# Chapter 9. Decision Analysis

[Link to chapter online](https://allendowney.github.io/ThinkBayes2/chap09.html)

## Warning

The content of this file may be incorrect, erroneous and/or harmful. Use it at Your own risk.

## Imports

In [None]:
include("./pmfAndCdf.jl")
include("./simplestat.jl")

In [None]:
import CSV as Csv
import DataFrames as Dfs
import KernelDensity as Kde

In [None]:
Num = Union{Int,Float64} # custom type

## The Price is Right Problem

*The Price is Right* - a gameshow. The objective is to guess the price of a collection of prizes.
The contestant who comes closest to the actual price, without going over, wins the prizes.

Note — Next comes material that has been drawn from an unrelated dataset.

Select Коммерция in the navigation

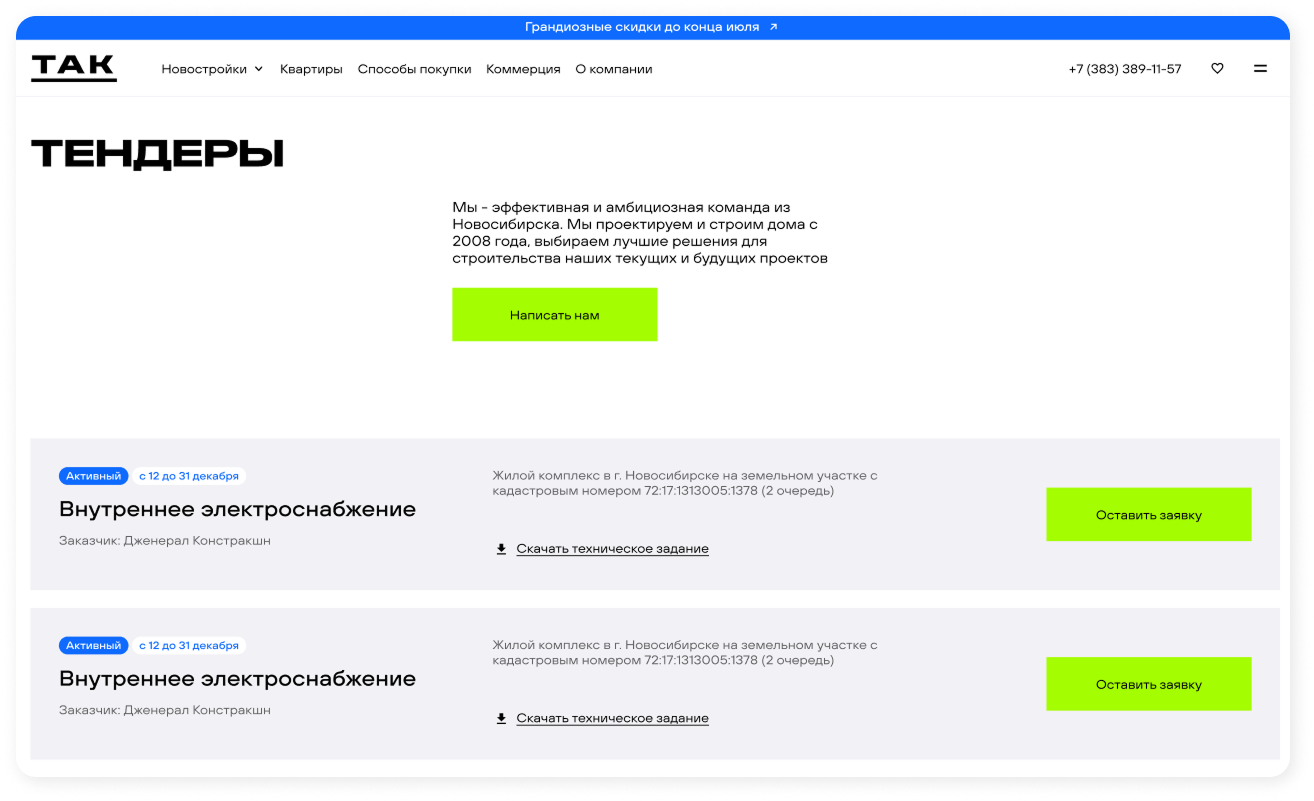(523, 69)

One of the episodes, two contestants (N and L):
- N Prize: dishwasher, wine cabinet, laptop, car.
- L Prize: pinball machine, video arcade game, pool table, cruise of the Bahamas

Bids:
- N: $26'000 (real price: $25'347, diff: $653)
- L: $21'500 (real price: $21'578, diff: $78)

L wins her showcase, and due to smaller diffs also N showcase.

Several questions for a Bayesian thinker.

1. Before seeing the prizes, what prior beliefs should the contestants have about the price of the showcase?
2. After seeing the prizes, how should the contestants update those beliefs?
3. Based on the posterior distribution, what should the contestants bid?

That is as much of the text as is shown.